**Kutipan Bacaan**
+-------+

KUTIM — Ketua DPRD Kutim, Jimmi, tanggapi minimnya perhatian pemerintah dalam hal pelestarian Hutan Lindung Wehea di Kecamatan Muara Wahau.
Dia menerangkan, sebenarnya kewenangan Hutan Lindung Wehea berada di provinsi. Dan dia mengaku baru tahu bahwa ada banyak masalah di hutan adat tersebut. Termasuk kurangnya penjaga hutan.
Pun kewenangan provinsi, Jimmi meminta pemerintah Kutim melakukan komunikasi supaya hutan tersebut dapat dilindungi dengan maksimal.
"(Kewenangannya) sebenarnya ada di provinsi. Tapi berhubung ini hutan di wilayah kita, maka harusnya Pemda menjadi penyambung komunikasi," ucapnya kepada Katakaltim, Senin 22 September 2025, di Sangatta.
Begitu pula dengan masalah pembagian dana karbon, yang menurut penjaga Hutan Wehea bahwa angka itu terlalu kecil. Hanya Rp70 juta.
Tentu saja, kata Jimmi, untuk penjagaan hutan seluas 29.000 hektare dengan anggaran sekecil itu sama sekali tidak cukup.
Untuk itu pihaknya akan membuka komunikasi dengan provinsi, dalam hal ini Dinas Kehutanan (Dishut) Kaltim agar mencari solusinya.
"Nanti kita komunikasikan masalah ini ke provinsi, solusinya seperti apa," tambah Jimmi
Politisi PKS itu juga menyebut, Hutan Wehea merupakan salah satu identitas Kutim yang sangat dibanggakan.
Kawasan seluas 29.000 hektare itu bahkan pernah meraih juara III Schooner Prize Award di Vancouver, Kanada 2008 silam.
Penghargaan tersebut diberikan lantaran komitmen masyarakat adat menjaga kelestarian hutan. Artinya, tidak ada alasan pemerintah untuk tidak memberi perhatian khusus.
"Ini sebuah kebanggaan. pemerintah harus perhatikan," tegas Jimmi.
Sementara itu, pihak Dishut Kaltim saat dihubungi pada Senin 22 September 2025, belum memberikan tanggapan terkait persoalan ini.
Diberitakan sebelumnya, Ketua Petkuq Mehuey (Penjaga Hutan Wehea), Yuliana Wetuq, keluhkan akses menuju hutan yang hampir putus di kawasan itu. Jalan yang puluhan tahun dilewati untuk patroli itu sudah sangat memprihatinkan.

+-------+

**Tujuan**
Terjemahkan kalimat berikut dari kutipan tentang Hutan Lindung Wehea ke dalam bahasa Inggris: "Tentu saja, kata Jimmi, untuk penjagaan hutan seluas 29.000 hektare dengan anggaran sekecil itu sama sekali tidak cukup." Jawab hanya berdasarkan kutipan di atas.

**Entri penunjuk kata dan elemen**
+-------+

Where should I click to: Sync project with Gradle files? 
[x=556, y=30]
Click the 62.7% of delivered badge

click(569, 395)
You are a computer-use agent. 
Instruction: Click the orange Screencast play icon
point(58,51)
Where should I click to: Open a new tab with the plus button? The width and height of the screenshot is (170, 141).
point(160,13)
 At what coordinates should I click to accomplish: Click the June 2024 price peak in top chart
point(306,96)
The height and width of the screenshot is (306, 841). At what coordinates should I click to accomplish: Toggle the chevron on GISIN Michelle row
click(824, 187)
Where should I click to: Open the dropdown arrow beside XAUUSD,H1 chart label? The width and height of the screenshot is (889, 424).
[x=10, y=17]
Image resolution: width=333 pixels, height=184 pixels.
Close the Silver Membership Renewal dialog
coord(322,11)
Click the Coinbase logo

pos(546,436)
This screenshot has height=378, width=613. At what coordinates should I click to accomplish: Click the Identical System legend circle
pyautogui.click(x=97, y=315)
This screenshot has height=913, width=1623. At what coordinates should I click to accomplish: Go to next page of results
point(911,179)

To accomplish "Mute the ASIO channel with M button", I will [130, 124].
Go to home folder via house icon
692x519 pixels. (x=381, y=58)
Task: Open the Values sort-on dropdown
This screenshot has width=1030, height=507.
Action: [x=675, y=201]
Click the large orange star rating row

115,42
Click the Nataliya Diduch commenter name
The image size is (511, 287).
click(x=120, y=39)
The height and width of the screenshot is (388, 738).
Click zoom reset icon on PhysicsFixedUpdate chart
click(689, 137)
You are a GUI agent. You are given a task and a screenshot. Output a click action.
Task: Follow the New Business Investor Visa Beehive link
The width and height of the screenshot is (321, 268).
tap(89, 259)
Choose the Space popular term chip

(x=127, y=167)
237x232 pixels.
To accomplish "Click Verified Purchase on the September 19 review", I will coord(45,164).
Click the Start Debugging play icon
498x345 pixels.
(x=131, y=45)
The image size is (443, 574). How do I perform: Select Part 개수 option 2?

+-------+

**Jawaban Latihan**
Of course, Jimmi said, a budget that small is not at all enough to guard a forest covering 29,000 hectares.